Cautioning against what he saw as dangers involved in the presence of Rohingya Muslims from Myanmar in India, Indian Council of Social Science Research Chairman Braj Bihari Kumar said on Wednesday that “this nation should not tolerate them as part of India”.
He said that Buddhists in Myanmar could not “forget” their past problems with Rohingya Muslims, recalling what he saw as the history of the bitterness against Rohingya Muslims in that country.
“We should like to know about the Rohingyas also. What is their record? In 1943, when war was going on between the British and the Japanese, the British government of Burma supplied arms and ammunitions to the Rohingyas to fight against the Japanese, and the Rohingyas turned the gun towards the Buddhists,” Dr. Kumar said.

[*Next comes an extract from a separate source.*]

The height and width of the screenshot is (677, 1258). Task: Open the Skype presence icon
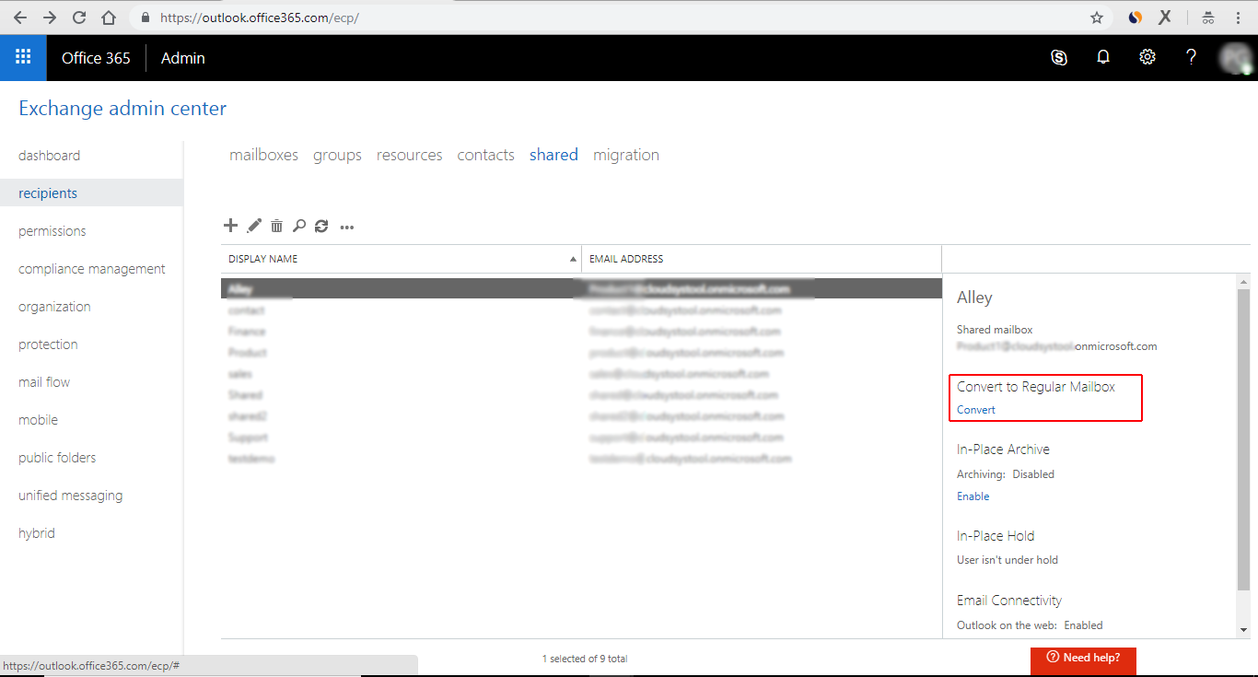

He was speaking at a seminar on refugees and “infiltrators” organised by the Indian Council of Historical Research.
“How can Burmese forget such enemies? They are not fools like Indians. The Burmese remember their enemies,” he asked,
He said the Rohingya Muslims attacked the Myanmarese and their Army, and this led to the second phase of the conflict.
He also alleged that “many Hindu villages of that province in Myanmar were just smashed and their mass graves were found”.
“My point is: we can’t placate illegal migrants. We should not do it. This nation should not tolerate them as a part of India,” he said.
Dr. Kumar said that while the Mahabharata nowhere called for excusing the enemy, Indians had forgotten their tradition.
He claimed that the Rajput king Prithviraj Chauhan did not kill the enemy (Mohammad Ghori) despite defeating him 17 times — professional historical research says there were just two battles —adding that such a nation was bound to suffer.
Dr. Kumar also said that Hindus had suffered in Pakistan and Bangladesh after Partition.
He asserted that while there were 16.5% Hindus in Pakistan just after Partition, the number was just 1% today.
He added that while today's Bangladesh had 28% Hindus at that time, the number had fallen to just 8% now.